When studying for a doctoral degree (PhD), candidates submit a thesis that provides a critical review of the current state of knowledge of the thesis subject as well as the student’s own contributions to the subject. The distinguishing criterion of doctoral graduate research is a significant and original contribution to knowledge.
Once accepted, the candidate presents the thesis orally. This oral exam is open to the public.

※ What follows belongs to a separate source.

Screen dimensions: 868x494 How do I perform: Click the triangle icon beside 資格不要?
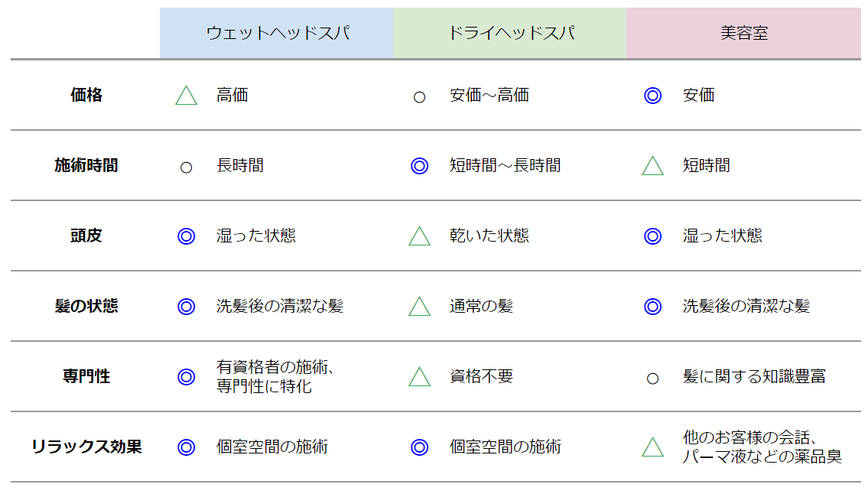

Software development and evolution are highly distributed processes that involve a multitude of supporting tools and resources. Application programming interfaces are commonly used by software developers to reduce development cost and complexity by reusing code developed by third-parties or published by the open source community. However, these application programming interfaces have also introduced new challenges to the Software Engineering community (e.g., software vulnerabilities, API incompatibilities, and software license violations) that not only extend beyond the traditional boundaries of individual projects but also involve different software artifacts. As a result, there is the need for a technology-independent representation of software dependency semantics and the ability to seamlessly integrate this representation with knowledge from other software artifacts.

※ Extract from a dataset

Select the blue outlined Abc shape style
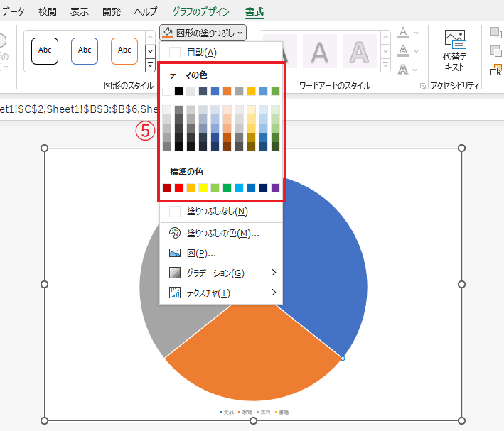This screenshot has height=431, width=504. [85, 50]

The Semantic Web and its supporting technology stack have been widely promoted to model, integrate, and support interoperability among heterogeneous data sources. This dissertation takes advantage of the Semantic Web and its enabling technology stack for knowledge modeling and integration. The thesis introduces five major contributions: (1) We present a formal Software Build System Ontology – SBSON, which captures concepts and properties for software build and dependency management systems. This formal knowledge representation allows us to take advantage of Semantic Web inference services forming the basis for a more flexibility API dependency analysis compared to traditional proprietary analysis approaches. (2) We conducted a user survey which involved 53 open source developers to allow us to gain insights on how actual developers manage API breaking changes. (3) We introduced a novel approach which integrates our SBSON model with knowledge about source code usage and changes within the Maven ecosystem to support API consumers and producers in managing (assessing and minimizing) the impacts of breaking changes. (4) A Security Vulnerability Analysis Framework (SV-AF) is introduced, which integrates builds system, source code, versioning system, and vulnerability ontologies to trace and assess the impact of security vulnerabilities across project boundaries. (5) Finally, we introduce an Ontological Trustworthiness Assessment Model (OntTAM). OntTAM is an integration of our build, source code, vulnerability and license ontologies which supports a holistic analysis and assessment of quality attributes related to the trustworthiness of libraries and APIs in open source systems.
Several case studies are presented to illustrate the applicability and flexibility of our modelling approach, demonstrating that our knowledge modeling approach can seamlessly integrate and reuse knowledge extracted from existing build and dependency management systems with other existing heterogeneous data sources found in the software engineering domain. As part of our case studies, we also demonstrate how this unified knowledge model can enable new types of project dependency analysis.